People who have never been abused will never understand. If you’ve never
been in a highly authoritative religious environment, you’ll never understand
what it means to be spiritually abused. If you’ve never lived in a home where
your father and/or mother physically abused you, you’ll never understand what
it is to be a child in that environment and how that abuse will affect you the
rest of your life. If you’ve never been raped or physically violated, you’ll
never understand the trauma, emotions, conflicts, reactions, etc. that happen
before, during and after an assault.
I’m one of those people. The closest one that I understand is spiritual
abuse because I have been in some spiritually abusive churches and
organizations but my experiences are extremely mild compared to some I’ve seen
and others I’ve heard about. My parents didn’t beat me. Although I’m sure some
of my punishments were excessive and I did get spanked, I would never consider
myself abused. I do know numerous people who have been raped and even though I
live with someone who has, I’ll never truly understand what she’s gone through
and what she’ll deal with the rest of her life because I’ve never experienced
it.
Here are some other things that I don’t “get.”
#1 Parents…
a.
Who abuse
b.
Who marry a known abuser
c.
Who don’t protect their children from an abuser
d.
Who chose an abusive spouse over their own abused child
e.
Who reject a child that’s been abused
I just don’t understand anybody who abuses another
person but even more, a parent who abuses their own children. How can a parent
kick, punch, hit, slap, push or use any form of physical violence against their
children?
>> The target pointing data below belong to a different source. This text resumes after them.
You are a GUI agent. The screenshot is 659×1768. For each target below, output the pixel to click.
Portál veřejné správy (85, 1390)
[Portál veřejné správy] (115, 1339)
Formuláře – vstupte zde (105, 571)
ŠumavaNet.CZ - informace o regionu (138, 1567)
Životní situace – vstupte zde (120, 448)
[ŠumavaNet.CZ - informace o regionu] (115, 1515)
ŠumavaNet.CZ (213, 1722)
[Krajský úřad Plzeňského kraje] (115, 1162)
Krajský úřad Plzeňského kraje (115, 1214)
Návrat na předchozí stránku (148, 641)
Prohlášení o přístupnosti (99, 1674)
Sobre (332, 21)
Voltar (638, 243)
I do understand spanking but even then there are other forms of
effective discipline that don’t require you to hit a child.
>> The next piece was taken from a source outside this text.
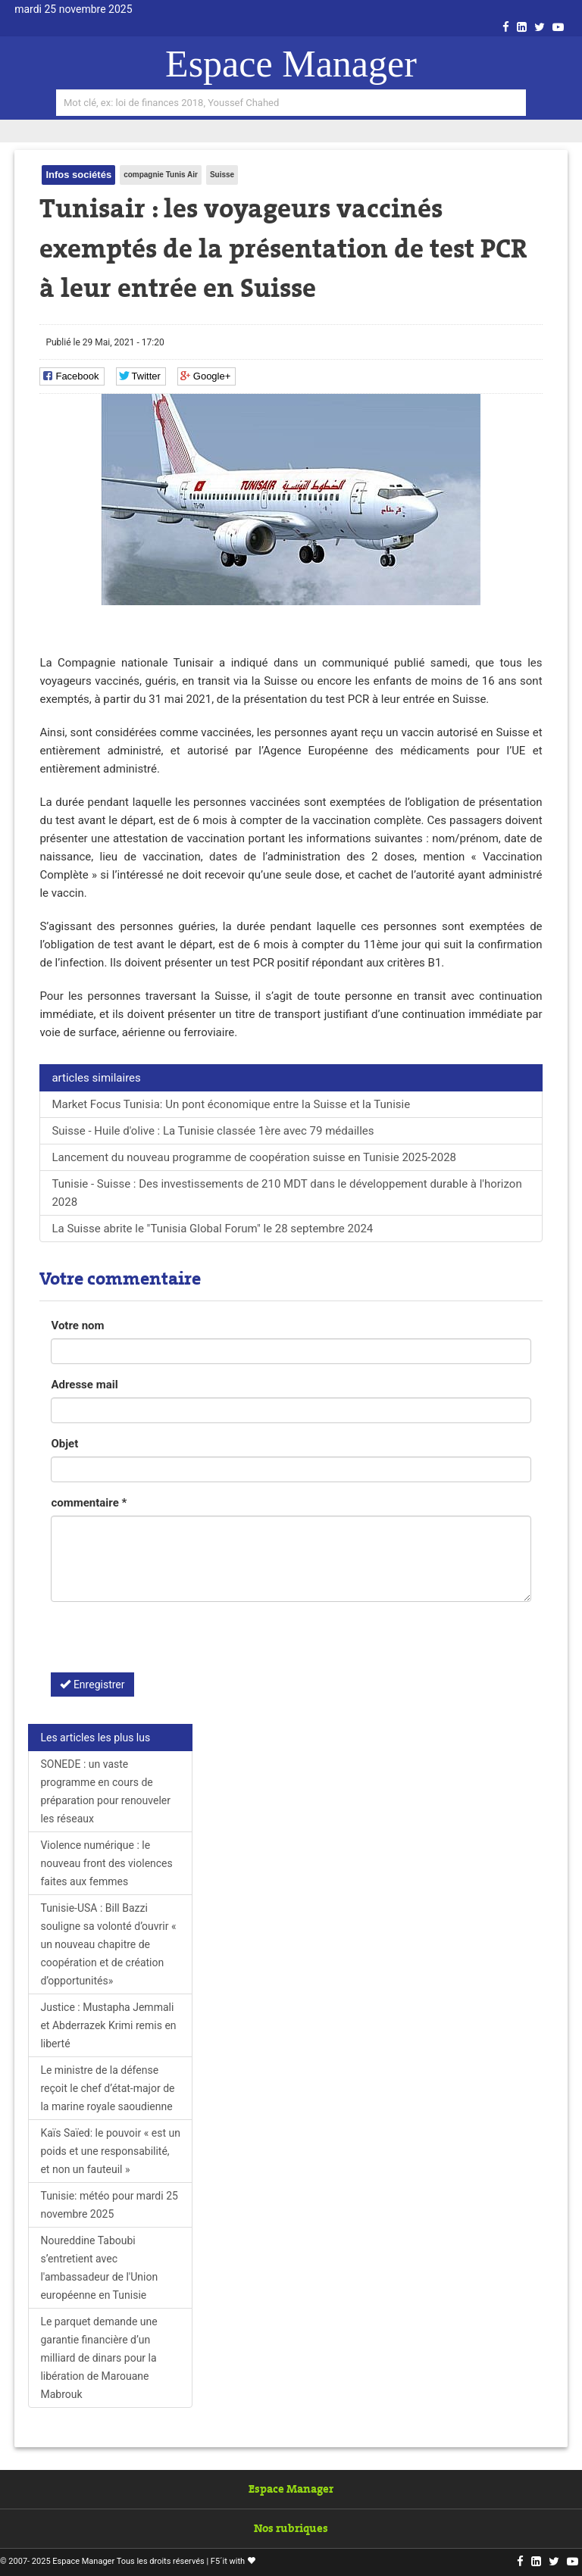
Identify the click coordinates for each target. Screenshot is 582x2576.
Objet (64, 1443)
I understand even less raping your own children.
How can a parent do this? It’s so disgusting and revolting that I just don’t
understand how any person can do that to another person, let alone a child.
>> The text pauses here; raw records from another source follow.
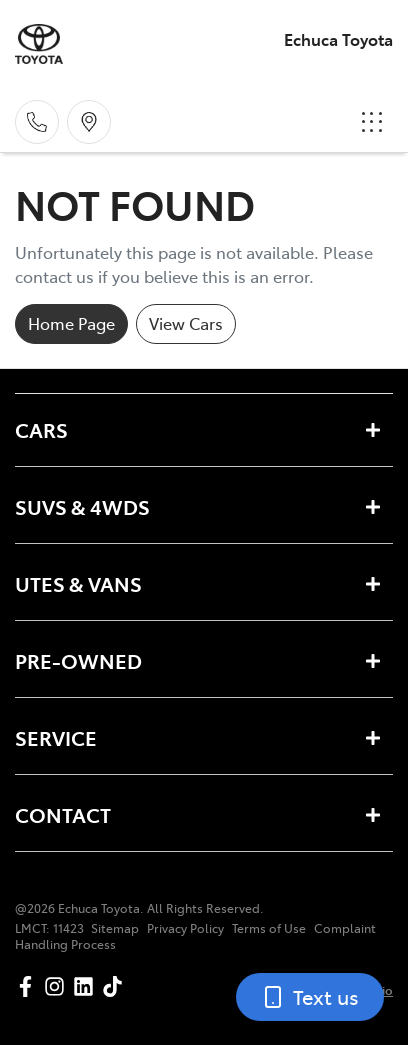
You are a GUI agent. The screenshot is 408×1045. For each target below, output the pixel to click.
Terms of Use (269, 928)
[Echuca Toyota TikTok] (116, 986)
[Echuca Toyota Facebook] (29, 986)
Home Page (71, 323)
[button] (372, 122)
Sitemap (115, 928)
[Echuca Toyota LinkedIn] (87, 986)
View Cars (186, 323)
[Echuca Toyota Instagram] (58, 986)
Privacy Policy (185, 928)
How can a person turn their back on their children?
Why would a parent stand up for the abuser and turn their back on their child
who has been abused? I’ve heard too many stories of parent(s) turning
against their child because the child finally had the courage to speak up. The
mom doesn’t want to send her husband to jail but would prefer he keep abusing.
The parents blame their daughter or son for being molested by a relative,
friend, sitter, or church member.
I’m just disgusted and I don’t understand the
mentality of parents not supporting their abused children.
#2 Church leaders and Religious Organizations who…
a.
Abuse by leaders and church members
b.
Cover up abuse
1.
“You don’t want to break up a family, do you?”
2.
“We’ll deal with it internally.”
3.
“If this gets out, it will hurt our ministry.”
4.
“You shouldn’t take another Christian to court.”
5. "Let's not dig
up the past. He's changed. He's not the person he used to be."
c.
Give Platitudes
1.
“forgive and forget”
2.
“just get over it”
3.
“let God deal with it”
4.
“you need to give it to God”
5.
“don’t become bitter”
d.
Disregarding
1.
"Our church is not like that."
2.
"We’re autonomous." or "We're not responsible for what that
church does."
3. "Those
bloggers, advocates, and victims are just bitter."
4. "Your
PTSD, nightmares, and other problems are not real. It's all in your head.
You're just dwelling in the past."
5. "You're just
being vindictive."
It really bothers me that some churches don’t “get
it.” They just don’t understand and what’s worse, they don’t seem to want to
understand. They’re more concerned about image than justice. They’d rather
enforce rules than practice grace. They’d rather be on the defense for
religious leaders and organizations than on the offensive for the abused.
I don't understand why church leaders and
organizations will condemn another church over music, clothing, and other
standards but they won't address that same church or organization when there is
a known issue that the pastor or leader who is abusing, has abused, or has
covered up an abuse.
Those of us who don’t experientially understand are not excused from
understanding the people that are involved. We love and support. When we don't,
we're not much better than the abuser. We don't have to understand what it is
to be abused to do what is right.
We need to understand that helping a victim is what God wants us to do. We
need to worry about our heart being right with God, not protecting an
"image." Let's have character and let God worry about His image. Let
us worry about doing the right thing. When we do that, we show the world how
God loves.
God’s love is what I want to understand. His love is what I have experienced
and that is what I want to demonstrate to those who’ve been abused.